• What you need to do:
Retype the records below from their first line through the line holding "Given: Click the refresh data icon", including both ends and no pictures.

(Screenshot grounding data)
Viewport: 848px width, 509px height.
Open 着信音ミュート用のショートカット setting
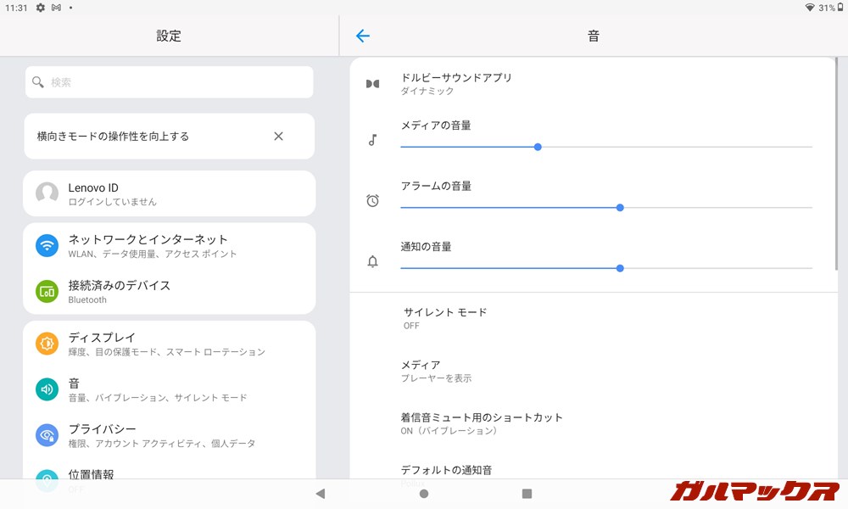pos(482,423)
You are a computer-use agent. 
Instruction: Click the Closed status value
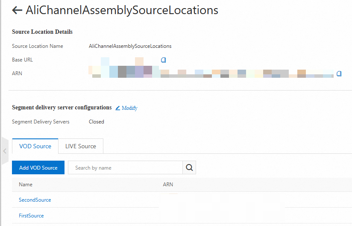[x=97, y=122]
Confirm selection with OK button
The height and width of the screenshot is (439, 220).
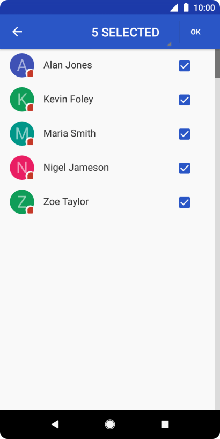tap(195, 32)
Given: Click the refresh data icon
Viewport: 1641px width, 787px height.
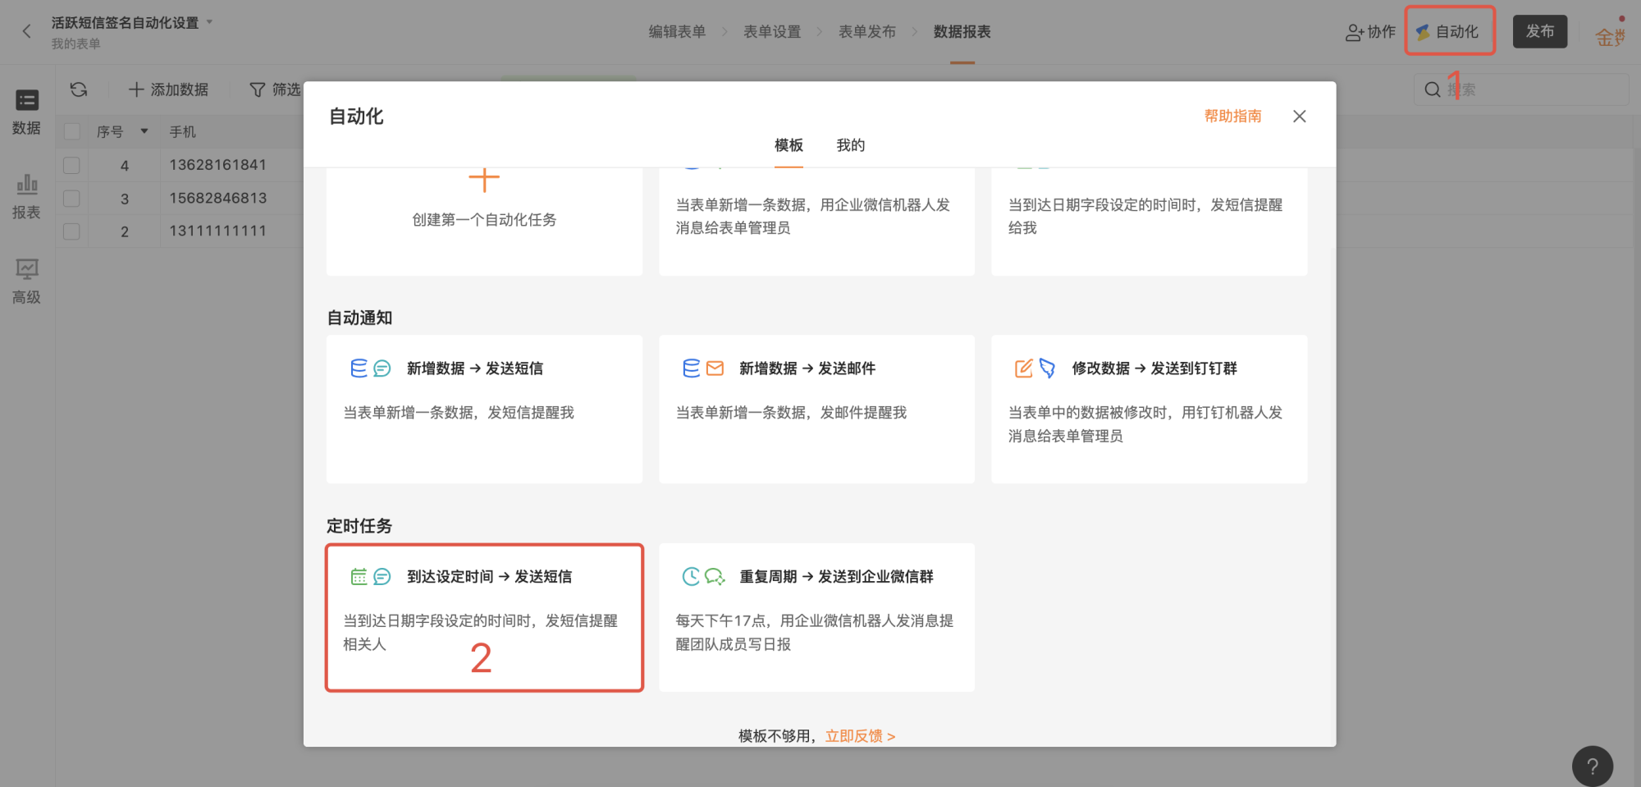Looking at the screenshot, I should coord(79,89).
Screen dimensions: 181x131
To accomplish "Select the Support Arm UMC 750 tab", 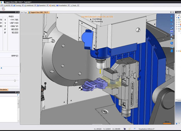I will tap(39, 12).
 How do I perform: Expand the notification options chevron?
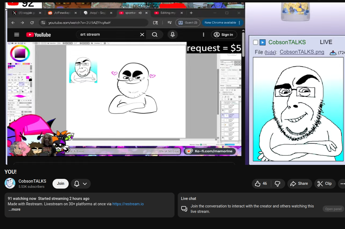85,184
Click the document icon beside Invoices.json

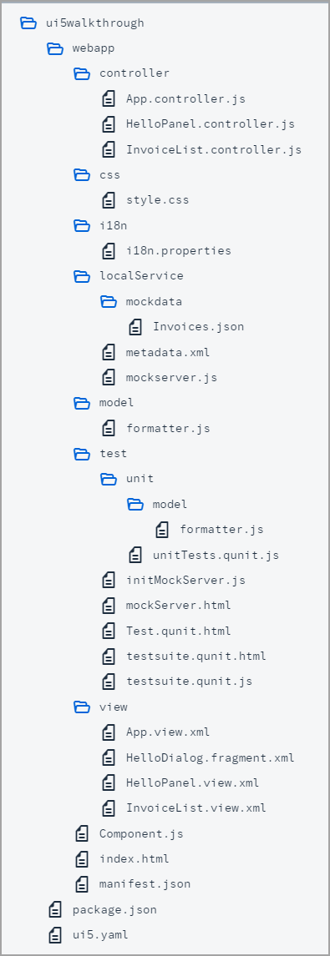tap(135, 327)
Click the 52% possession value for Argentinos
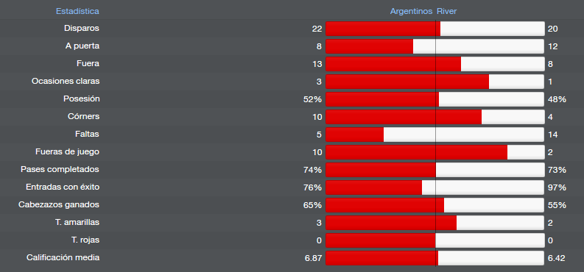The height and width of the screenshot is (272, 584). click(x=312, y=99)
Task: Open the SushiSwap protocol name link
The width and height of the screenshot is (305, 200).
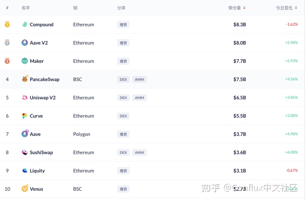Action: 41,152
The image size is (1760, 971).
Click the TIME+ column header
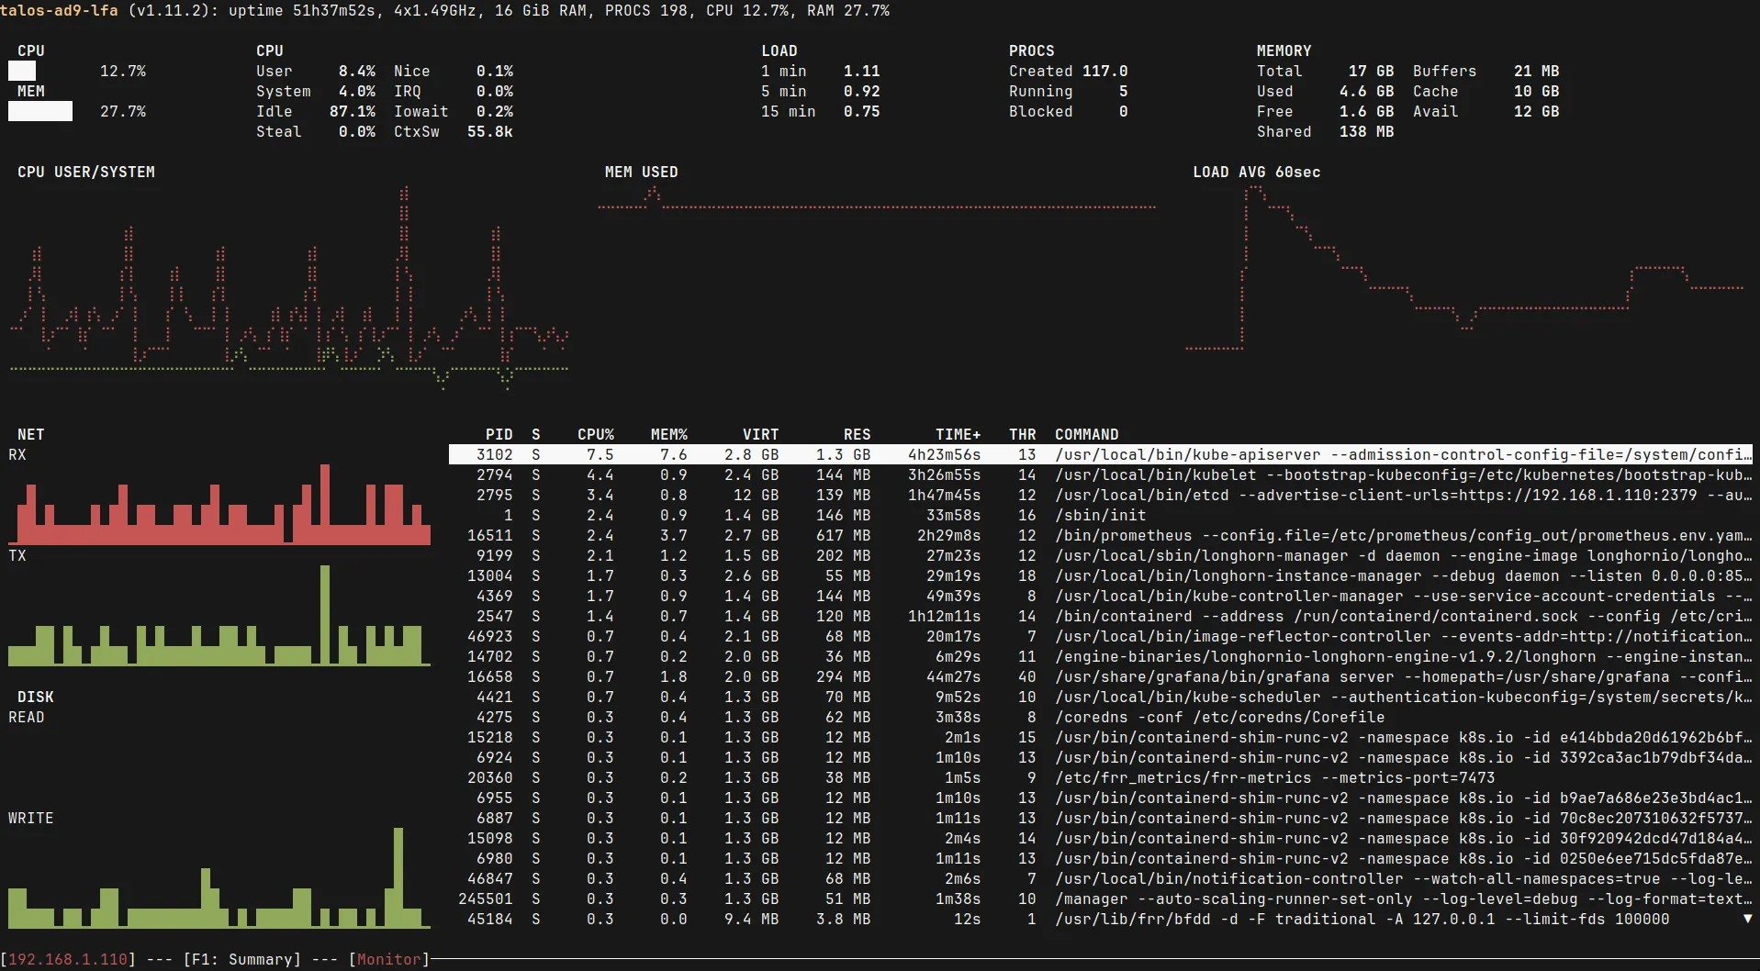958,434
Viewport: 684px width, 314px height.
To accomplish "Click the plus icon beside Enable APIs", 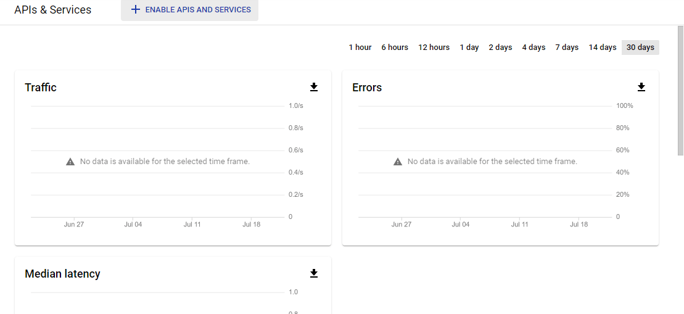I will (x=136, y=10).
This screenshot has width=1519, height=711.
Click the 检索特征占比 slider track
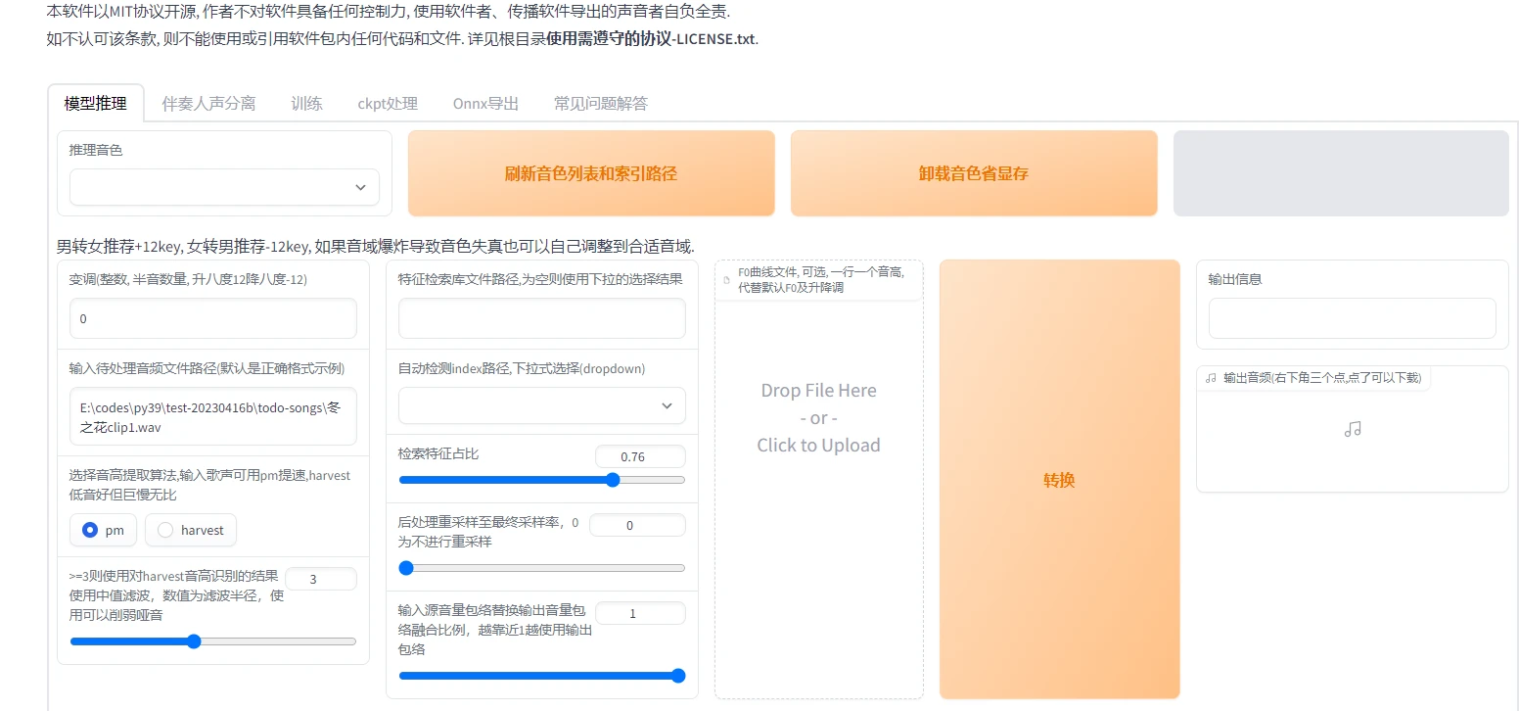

• Solution to this exercise:
Viewport: 848px width, 509px height.
Open 着信音ミュート用のショートカット setting
pos(482,423)
You are a computer-use agent. 
Instruction: Click the Closed status value
[x=97, y=122]
Confirm selection with OK button
The height and width of the screenshot is (439, 220).
tap(195, 32)
Given: Click the refresh data icon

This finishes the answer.